**TEXTE À LIRE**
______________________________

Le muriqui du nord (Brachyteles hypoxanthus), primate vivant dans la forêt atlantique, le long du littoral brésilien, est une espèce en grand danger d’extinction. Elle était même placée sur la liste des 100 espèces les plus menacées au monde en 2012. Il ne resterait plus qu’un millier d’individus. Pour mieux comprendre comment se déroule leur reproduction, les chercheurs se sont servis des excréments de ces primates. Objectif : savoir comment les femelles choisissent leurs partenaires.
Une analyse ADN grâce à des déjections
Pour cela, les chercheurs ont fait appel à Karen Strier, professeure d’anthropologie à l’Université du Wisconsin-Madison qui a passé 40 ans à étudier le comportement de ces primates, dans une zone reculée et protégée de la forêt brésilienne. Cette expérience lui permet aujourd’hui d’identifier chaque individu. Karen Strier et son équipe sont également capables de déterminer à quel individu appartient quel excrément.
Ils ont décidé de prélever des déjections avant de les envoyer à un laboratoire d’Austin (Etats-Unis) afin d’y trouver des informations génétiques capables de renforcer la survie de l’espèce. En effet, ces échantillons peuvent être utilisés pour comparer les génomes des adultes s’étant reproduit ou non. Mais aussi pour déterminer qui est le père de chaque individu. De cette façon, les scientifiques peuvent récolter plusieurs informations : y a-t-il de la consanguinité dans le groupe ? Les individus ayant accès à la reproduction ont-ils un génome particulier ?
Le complexe majeur d’histocompatibilité, clé du succès reproducteur
Après analyse, il a été confirmé qu’il n’y avait pas de relations incestueuses : les mères ne se reproduisent pas avec leurs fils. Surtout, l’étude, dont les résultats ont été publiés dans la revue Proceedings of the Royal Society B, a découvert que les femelles préfèrent s’accoupler avec des mâles ayant un grand ensemble de gènes codant pour des molécules liées à la réponse immunitaire. Ces gènes forment le complexe majeur d’histocompatibilité (CMH). Propre à chaque individu, il regroupe toutes les molécules impliquées dans la détection et la présentation des antigènes, ces molécules qui déclenchent une réponse du système immunitaire lorsqu’il les identifie. Les mâles dotés de cet avantage possèdent une meilleure capacité à résister aux maladies et aux changements climatiques. Ils peuvent alors être privilégiés par les femelles qui cherchent à avoir une portée saine.
“Les mâles avec une diversité de CMH plus importante pourraient contribuer à la transmission de meilleurs gènes pour les générations futures et devenir un critère de sélection pour les femelles“, détaille dans un communiqué le chercheur Anthony Di Fiore, co-auteur de l’étude. Cela permettrait également de renforcer la protection de leur progéniture face aux maladies et autres facteurs de stress. Ainsi, une femelle devrait choisir des mâles avec non seulement une grande diversité de CMH, mais également des CMH différents des siens. Cependant, si le premier critère semble respecter, le second ne paraît pas l’être.
“C’est la première étude qui observe une relation entre CMH et les comportements reproductifs chez une espèce égalitaire comme le muriqui“, explique Karen Strier. En effet les muriquis vivent en groupe sans véritable hiérarchie contrairement à la majorité des grands singes. Les chercheurs se penchent désormais vers des facteurs autres que le CMH qui influenceraient le choix des femelles et des mâles lors de la reproduction. L’ensemble de ces travaux pourrait permettre de mieux préserver l’espèce.

______________________________

**DONNÉES FOURNIES**

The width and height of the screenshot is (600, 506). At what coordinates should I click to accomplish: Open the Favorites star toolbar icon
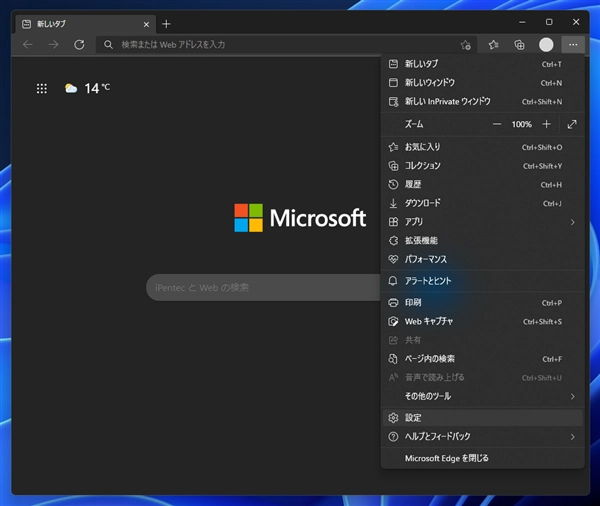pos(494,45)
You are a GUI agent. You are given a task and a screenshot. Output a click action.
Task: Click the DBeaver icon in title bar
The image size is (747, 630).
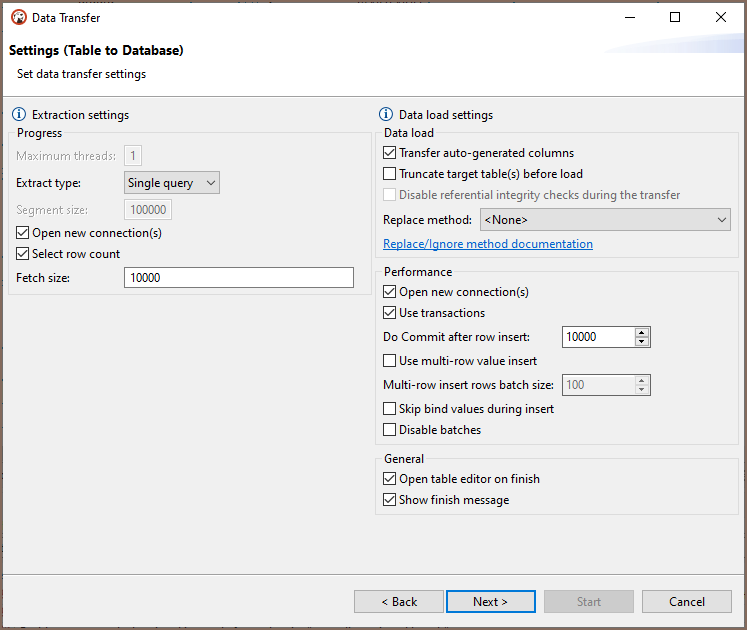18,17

______________________________

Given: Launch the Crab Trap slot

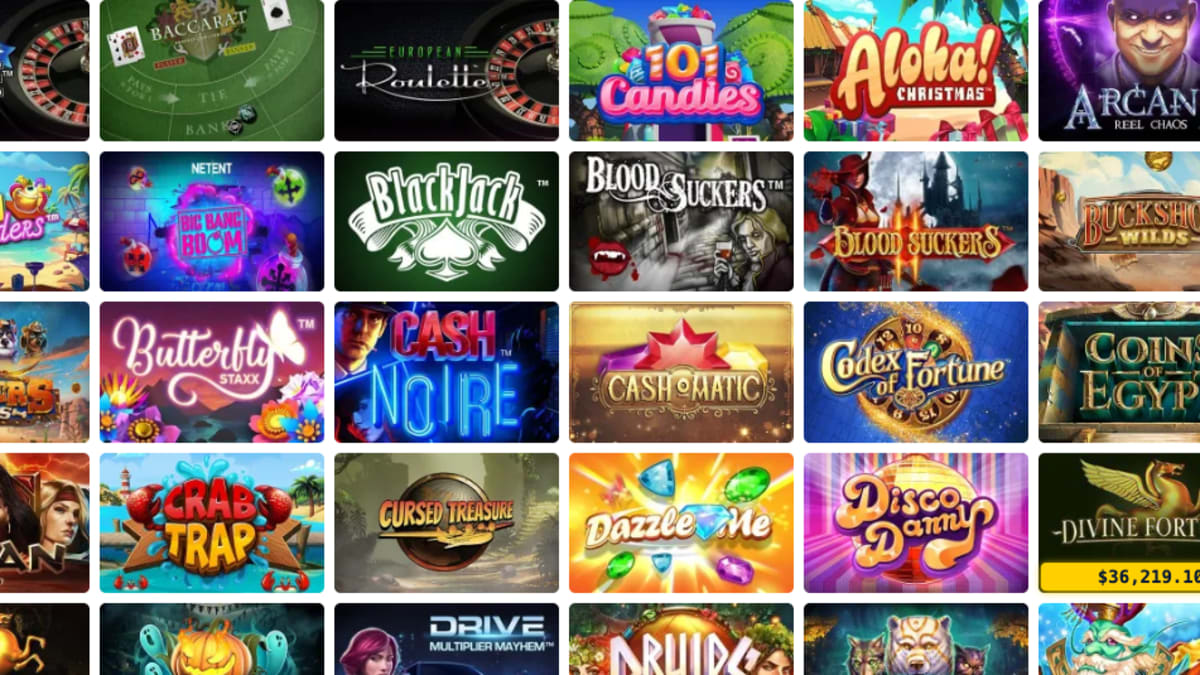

______________________________

**ACTIVITÉ**
Reproduisez mot pour mot, dans le texte sur le muriqui du nord, tout ce qui va de « Une analyse ADN » jusqu'à « appartient quel excrément. ». La liste n'a aucun lien avec le texte.

**CORRIGÉ**
Une analyse ADN grâce à des déjections
Pour cela, les chercheurs ont fait appel à Karen Strier, professeure d’anthropologie à l’Université du Wisconsin-Madison qui a passé 40 ans à étudier le comportement de ces primates, dans une zone reculée et protégée de la forêt brésilienne. Cette expérience lui permet aujourd’hui d’identifier chaque individu. Karen Strier et son équipe sont également capables de déterminer à quel individu appartient quel excrément.